Dressing the manikin might involve street clothes or a hospital gown. Preparing the manikins for their simulation might include adding a “moulage” or mock injury. Pre-made latex can act as a wound, makeup could simulate blood or a bruise, and green baby food in a diaper might indicate diarrhea.
Kushner says that preparing for the unexpected isn’t all that different from real-world clinical experiences.
“It’s giving us the ability to present scenarios that aren’t guaranteed to come up clinically, including high risk-scenarios that you want a student to be educated in how to handle,” says School of Nursing Dean Barbara Habermann.
Research indicates that more higher-level decision-making happens in simulation than in a clinical setting, Kushner says.
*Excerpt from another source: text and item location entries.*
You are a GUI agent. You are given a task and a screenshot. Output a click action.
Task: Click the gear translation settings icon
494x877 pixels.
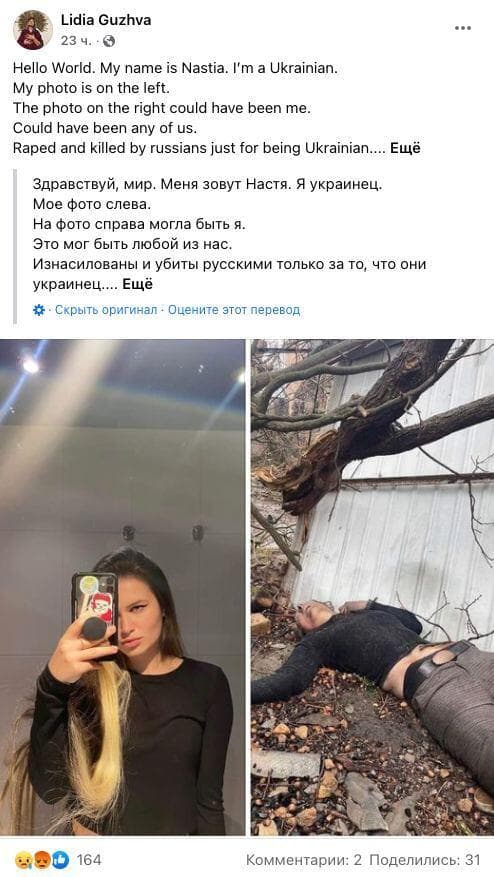pos(39,310)
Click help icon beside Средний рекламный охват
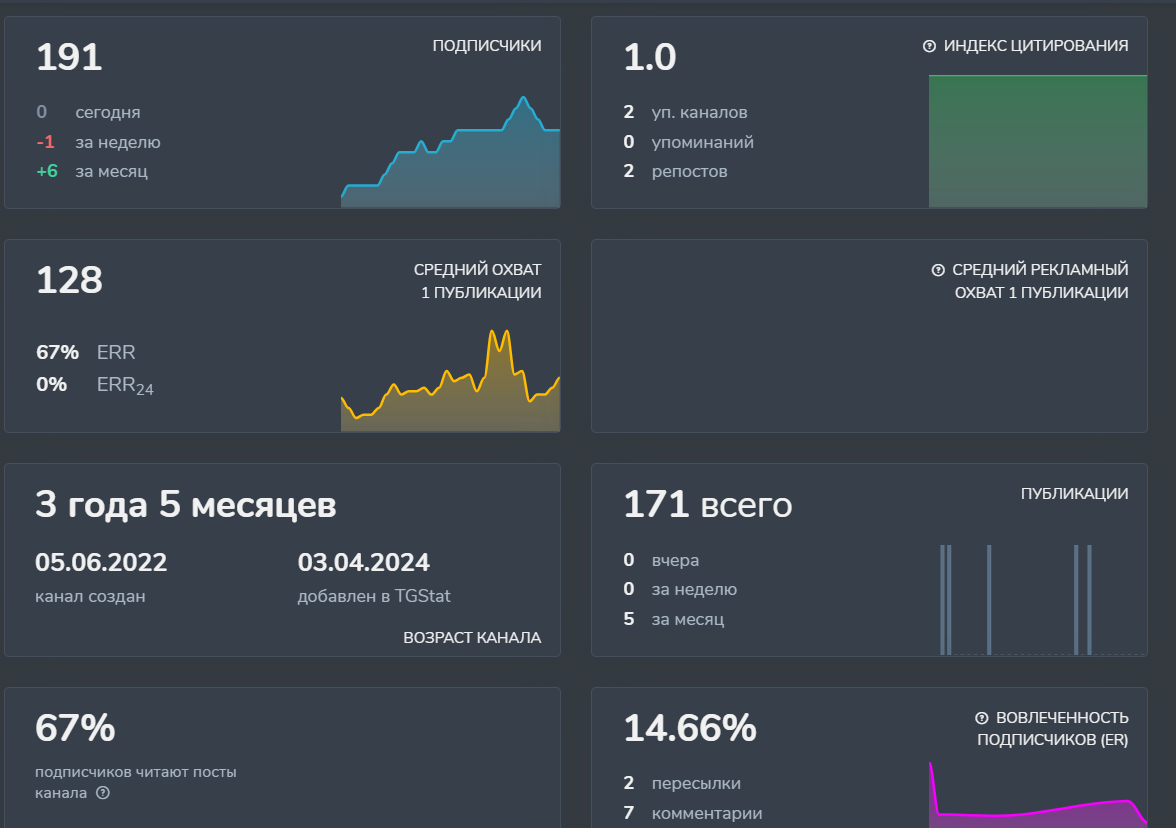1176x828 pixels. tap(938, 270)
In a clinical setting, students are often involved in care but are accompanied by a nurse who makes most decisions. In a simulation lab, the students are assessing the situation, interpreting data, and making decisions.
Thanks to the new technology and the additional space provided by the center, Bachelor of Science in Nursing students at PLU will now benefit from a nursing curriculum that is at least 25 percent simulation experience, compared to an average of 10 percent in the previous location.
“PLU has an outstanding reputation in the Pacific Northwest for producing high quality nurses,” concludes Habermann. “This new center ensures that our students will get the practice they need and uphold this reputation for decades to come.”